*** Begin section ***
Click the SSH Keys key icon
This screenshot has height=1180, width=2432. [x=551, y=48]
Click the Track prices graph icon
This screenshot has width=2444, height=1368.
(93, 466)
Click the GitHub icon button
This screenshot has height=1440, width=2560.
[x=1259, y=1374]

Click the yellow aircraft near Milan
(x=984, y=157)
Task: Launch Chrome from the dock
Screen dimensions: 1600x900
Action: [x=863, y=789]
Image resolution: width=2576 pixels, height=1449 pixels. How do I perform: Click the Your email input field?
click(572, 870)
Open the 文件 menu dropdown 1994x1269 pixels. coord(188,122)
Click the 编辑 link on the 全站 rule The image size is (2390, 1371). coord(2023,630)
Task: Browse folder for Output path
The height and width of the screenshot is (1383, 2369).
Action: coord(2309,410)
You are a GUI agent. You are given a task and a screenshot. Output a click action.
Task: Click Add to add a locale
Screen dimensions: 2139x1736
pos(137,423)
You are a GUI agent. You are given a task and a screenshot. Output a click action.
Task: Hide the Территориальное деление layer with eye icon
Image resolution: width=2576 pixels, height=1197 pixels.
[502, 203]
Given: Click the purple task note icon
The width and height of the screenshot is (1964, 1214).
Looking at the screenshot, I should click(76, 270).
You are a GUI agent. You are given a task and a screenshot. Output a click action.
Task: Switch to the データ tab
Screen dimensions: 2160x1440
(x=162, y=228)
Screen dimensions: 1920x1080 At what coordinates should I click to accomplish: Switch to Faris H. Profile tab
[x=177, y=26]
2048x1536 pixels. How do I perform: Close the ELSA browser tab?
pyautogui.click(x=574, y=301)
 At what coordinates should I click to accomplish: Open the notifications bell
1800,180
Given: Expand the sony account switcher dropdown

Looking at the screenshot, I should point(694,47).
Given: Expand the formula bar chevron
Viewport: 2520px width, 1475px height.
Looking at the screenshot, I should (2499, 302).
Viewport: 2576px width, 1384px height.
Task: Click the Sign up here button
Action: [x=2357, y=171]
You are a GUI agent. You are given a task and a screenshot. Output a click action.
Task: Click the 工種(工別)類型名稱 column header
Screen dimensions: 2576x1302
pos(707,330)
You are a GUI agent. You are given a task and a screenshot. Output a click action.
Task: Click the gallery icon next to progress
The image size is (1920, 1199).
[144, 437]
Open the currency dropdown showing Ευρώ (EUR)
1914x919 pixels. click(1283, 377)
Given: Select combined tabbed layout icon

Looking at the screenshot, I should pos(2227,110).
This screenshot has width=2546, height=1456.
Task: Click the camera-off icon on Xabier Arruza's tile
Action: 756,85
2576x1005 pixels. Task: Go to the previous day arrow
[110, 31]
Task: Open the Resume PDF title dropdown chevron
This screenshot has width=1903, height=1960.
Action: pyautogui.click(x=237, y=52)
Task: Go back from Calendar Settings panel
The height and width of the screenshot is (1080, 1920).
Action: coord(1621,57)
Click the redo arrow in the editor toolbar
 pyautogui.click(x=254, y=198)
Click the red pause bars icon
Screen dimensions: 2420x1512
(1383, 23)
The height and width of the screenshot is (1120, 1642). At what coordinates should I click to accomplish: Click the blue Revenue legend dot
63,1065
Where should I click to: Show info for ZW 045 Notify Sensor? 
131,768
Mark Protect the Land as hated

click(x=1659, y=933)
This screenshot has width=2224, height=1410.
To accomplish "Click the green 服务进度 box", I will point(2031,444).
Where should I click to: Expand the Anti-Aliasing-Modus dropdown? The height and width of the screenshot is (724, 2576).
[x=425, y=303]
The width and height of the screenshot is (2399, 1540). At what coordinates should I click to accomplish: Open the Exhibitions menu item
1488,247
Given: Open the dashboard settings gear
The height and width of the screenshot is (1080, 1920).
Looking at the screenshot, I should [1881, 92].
*** End section ***
## Exercise prompt
For this exercise, transcribe the whole listing verbatim.

## Written solution
Click the SSH Keys key icon
This screenshot has height=1180, width=2432. [x=551, y=48]
Click the Track prices graph icon
This screenshot has width=2444, height=1368.
(93, 466)
Click the GitHub icon button
This screenshot has height=1440, width=2560.
[x=1259, y=1374]

Click the yellow aircraft near Milan
(x=984, y=157)
Task: Launch Chrome from the dock
Screen dimensions: 1600x900
Action: [x=863, y=789]
Image resolution: width=2576 pixels, height=1449 pixels. How do I perform: Click the Your email input field?
click(572, 870)
Open the 文件 menu dropdown 1994x1269 pixels. coord(188,122)
Click the 编辑 link on the 全站 rule The image size is (2390, 1371). coord(2023,630)
Task: Browse folder for Output path
The height and width of the screenshot is (1383, 2369).
Action: coord(2309,410)
You are a GUI agent. You are given a task and a screenshot. Output a click action.
Task: Click Add to add a locale
Screen dimensions: 2139x1736
pos(137,423)
You are a GUI agent. You are given a task and a screenshot. Output a click action.
Task: Hide the Территориальное деление layer with eye icon
Image resolution: width=2576 pixels, height=1197 pixels.
[502, 203]
Given: Click the purple task note icon
The width and height of the screenshot is (1964, 1214).
Looking at the screenshot, I should click(76, 270).
You are a GUI agent. You are given a task and a screenshot. Output a click action.
Task: Switch to the データ tab
Screen dimensions: 2160x1440
(x=162, y=228)
Screen dimensions: 1920x1080 At what coordinates should I click to accomplish: Switch to Faris H. Profile tab
[x=177, y=26]
2048x1536 pixels. How do I perform: Close the ELSA browser tab?
pyautogui.click(x=574, y=301)
 At what coordinates should I click to accomplish: Open the notifications bell
1800,180
Given: Expand the sony account switcher dropdown

Looking at the screenshot, I should point(694,47).
Given: Expand the formula bar chevron
Viewport: 2520px width, 1475px height.
Looking at the screenshot, I should (2499, 302).
Viewport: 2576px width, 1384px height.
Task: Click the Sign up here button
Action: [x=2357, y=171]
You are a GUI agent. You are given a task and a screenshot. Output a click action.
Task: Click the 工種(工別)類型名稱 column header
Screen dimensions: 2576x1302
pos(707,330)
You are a GUI agent. You are given a task and a screenshot. Output a click action.
Task: Click the gallery icon next to progress
The image size is (1920, 1199).
[144, 437]
Open the currency dropdown showing Ευρώ (EUR)
1914x919 pixels. click(1283, 377)
Given: Select combined tabbed layout icon

Looking at the screenshot, I should pos(2227,110).
This screenshot has width=2546, height=1456.
Task: Click the camera-off icon on Xabier Arruza's tile
Action: 756,85
2576x1005 pixels. Task: Go to the previous day arrow
[110, 31]
Task: Open the Resume PDF title dropdown chevron
This screenshot has width=1903, height=1960.
Action: pyautogui.click(x=237, y=52)
Task: Go back from Calendar Settings panel
The height and width of the screenshot is (1080, 1920).
Action: coord(1621,57)
Click the redo arrow in the editor toolbar
 pyautogui.click(x=254, y=198)
Click the red pause bars icon
Screen dimensions: 2420x1512
(1383, 23)
The height and width of the screenshot is (1120, 1642). At what coordinates should I click to accomplish: Click the blue Revenue legend dot
63,1065
Where should I click to: Show info for ZW 045 Notify Sensor? 
131,768
Mark Protect the Land as hated

click(x=1659, y=933)
This screenshot has width=2224, height=1410.
To accomplish "Click the green 服务进度 box", I will point(2031,444).
Where should I click to: Expand the Anti-Aliasing-Modus dropdown? The height and width of the screenshot is (724, 2576).
[x=425, y=303]
The width and height of the screenshot is (2399, 1540). At what coordinates should I click to accomplish: Open the Exhibitions menu item
1488,247
Given: Open the dashboard settings gear
The height and width of the screenshot is (1080, 1920).
Looking at the screenshot, I should [1881, 92].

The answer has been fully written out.